● **Exercise objective**
Your answer must be a word-for-word copy of the listing, with all pictures excluded.
[Data under study]
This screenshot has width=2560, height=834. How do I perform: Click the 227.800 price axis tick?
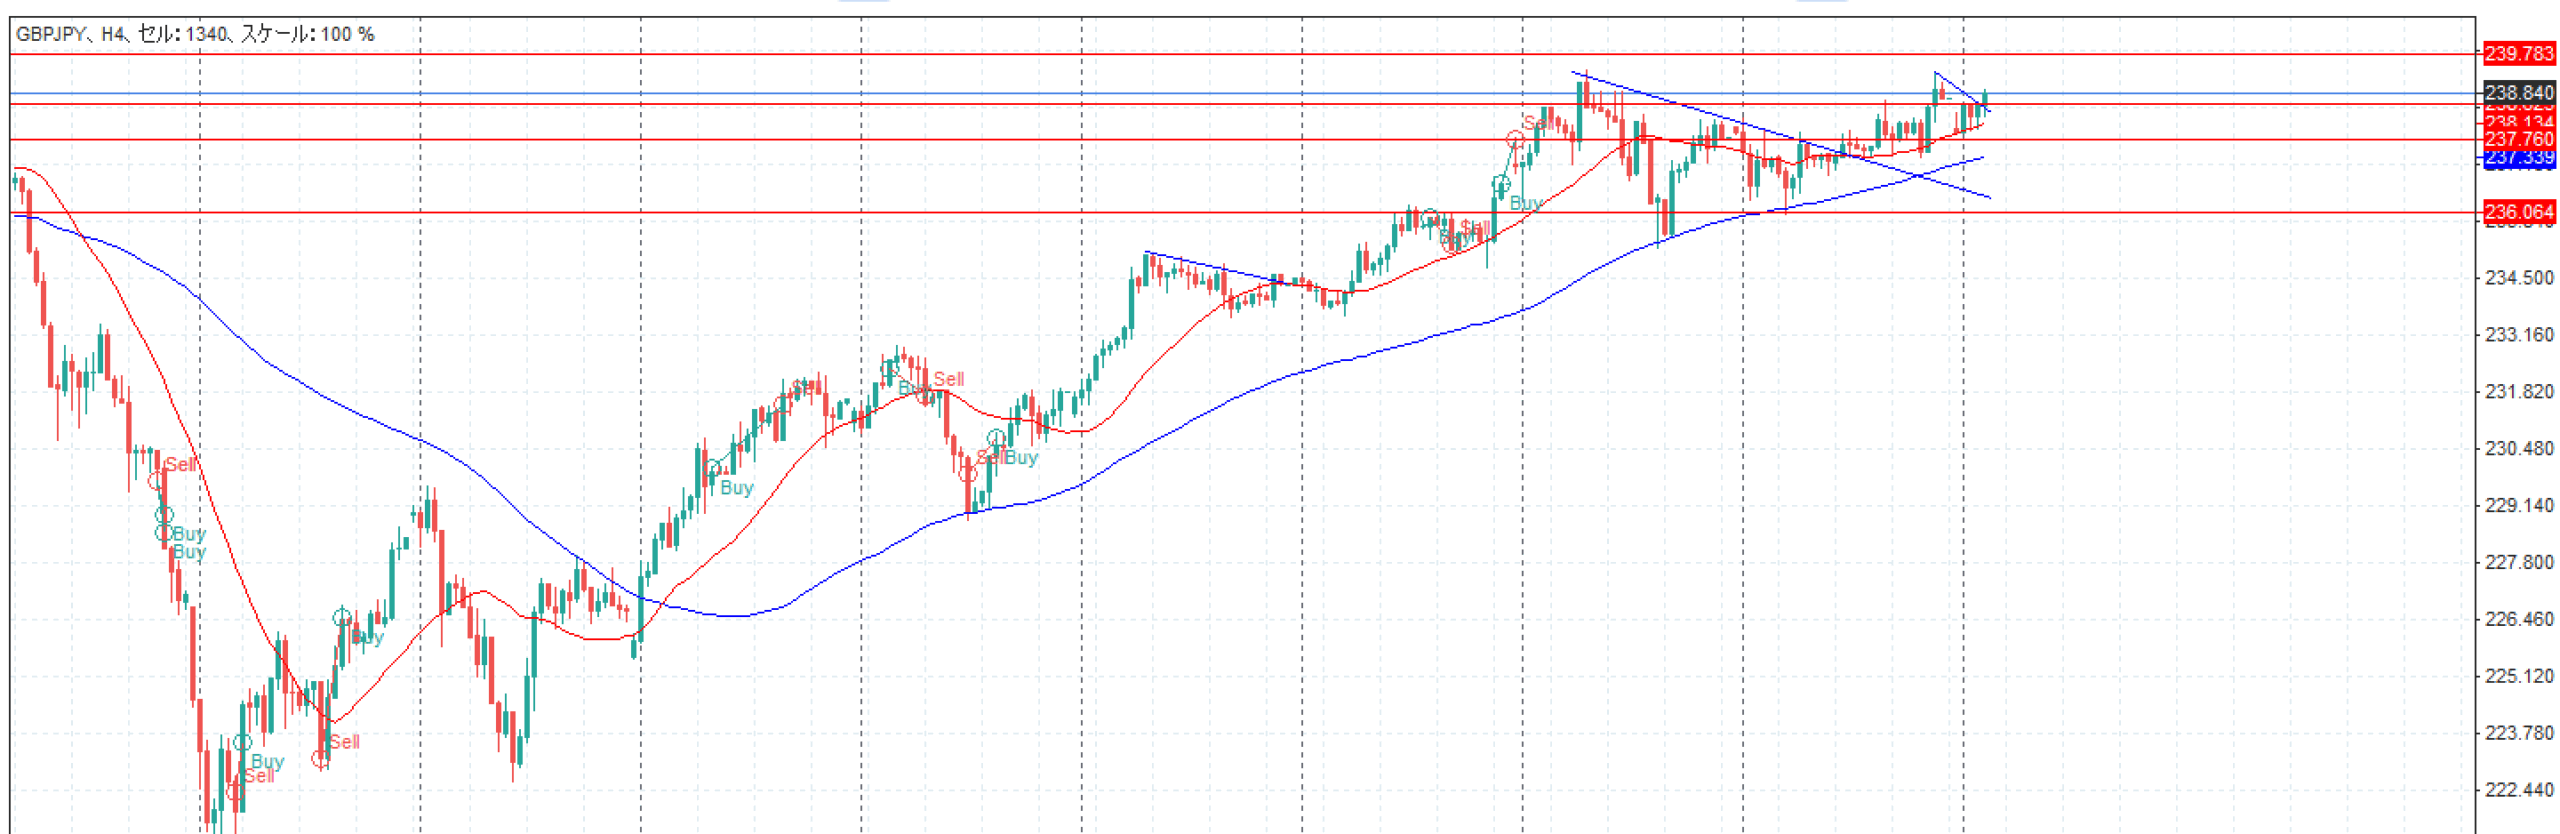pos(2518,563)
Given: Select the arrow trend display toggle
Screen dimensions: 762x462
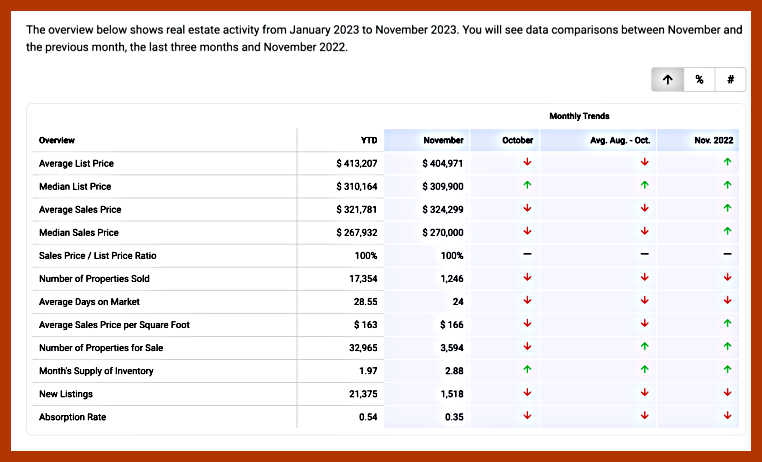Looking at the screenshot, I should 667,80.
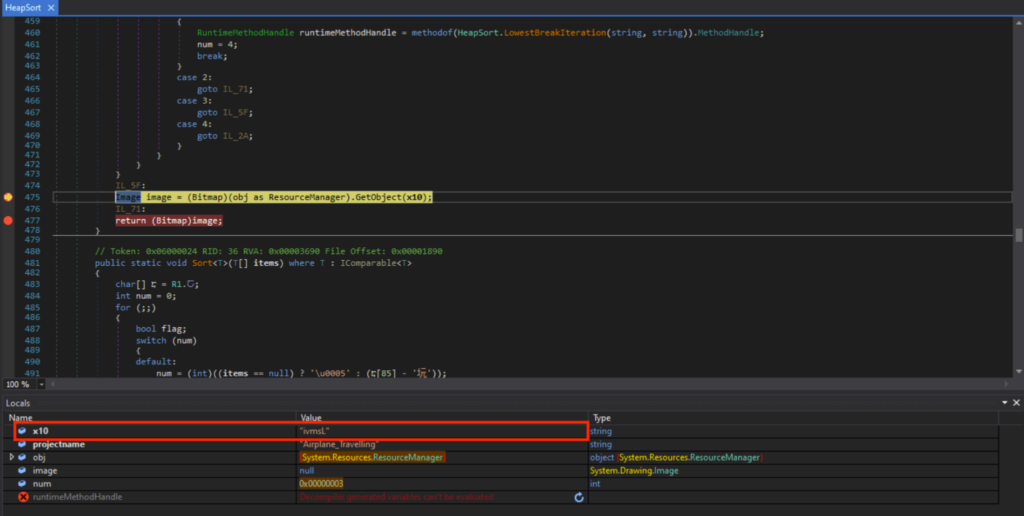Click the current-statement breakpoint on line 475
Screen dimensions: 1024x516
(7, 197)

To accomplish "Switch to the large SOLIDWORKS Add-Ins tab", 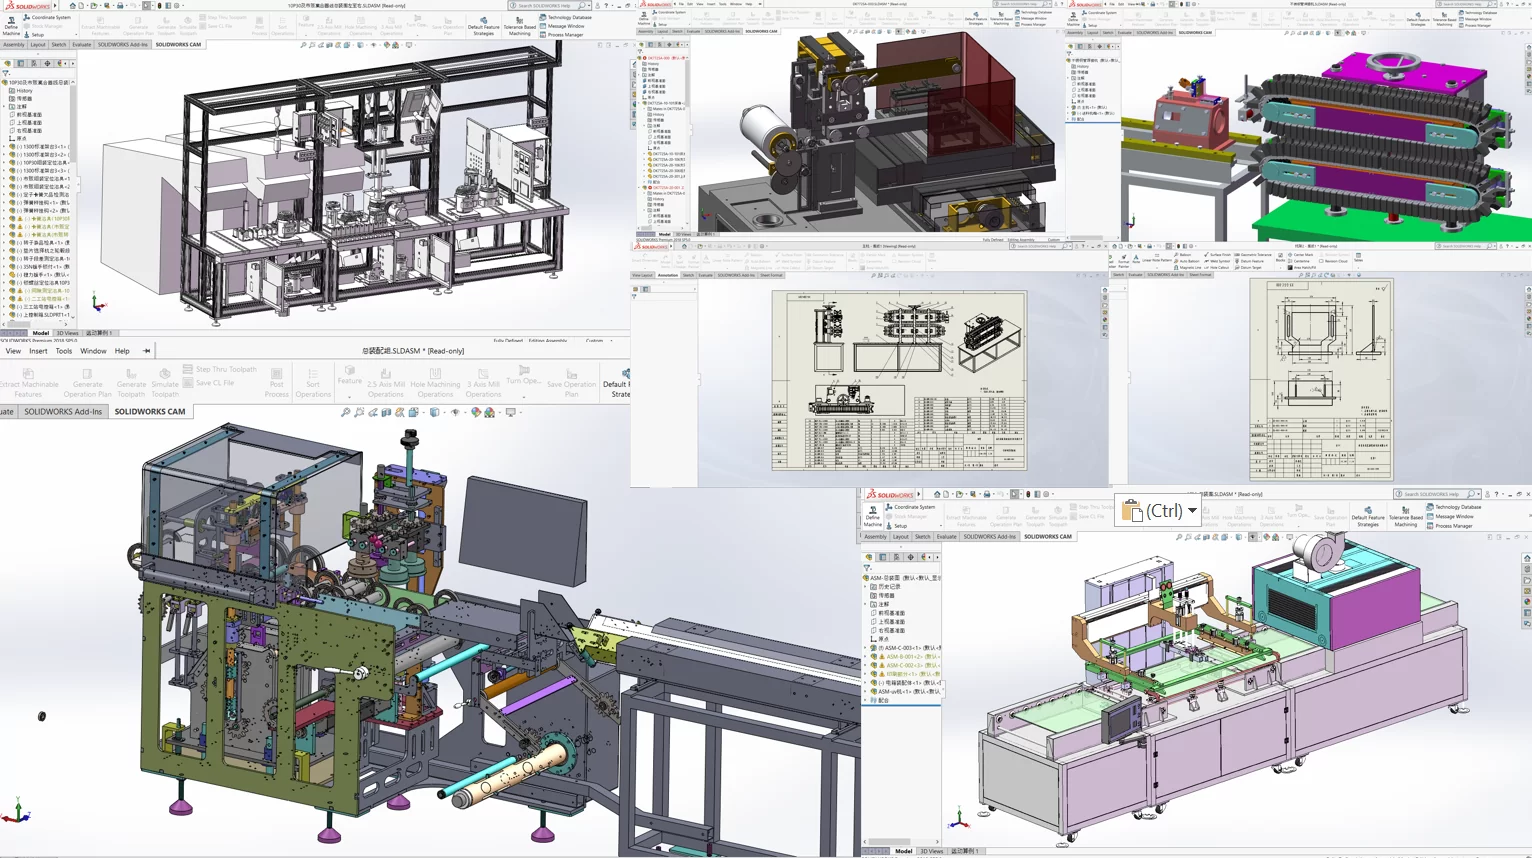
[/Data under study]
● **Solution to the exercise**
This screenshot has width=2560, height=834. How do I perform: Click the 227.800 price axis tick?
pos(2518,563)
Given: Select the arrow trend display toggle
Screen dimensions: 762x462
Looking at the screenshot, I should 667,80.
Click the current-statement breakpoint on line 475
Screen dimensions: 1024x516
(7, 197)

To accomplish "Switch to the large SOLIDWORKS Add-Ins tab", 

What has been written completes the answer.